Your task |
In the records below, find the line that contains "Given: Click the browse for file icon", then transcribe it and every later line exactly, stopping at the final line.

Saved entries |
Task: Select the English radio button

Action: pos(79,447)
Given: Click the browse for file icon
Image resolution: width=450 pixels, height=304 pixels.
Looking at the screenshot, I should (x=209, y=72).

Exercise response |
Given: Click the browse for file icon
Image resolution: width=450 pixels, height=304 pixels.
Looking at the screenshot, I should (x=209, y=72).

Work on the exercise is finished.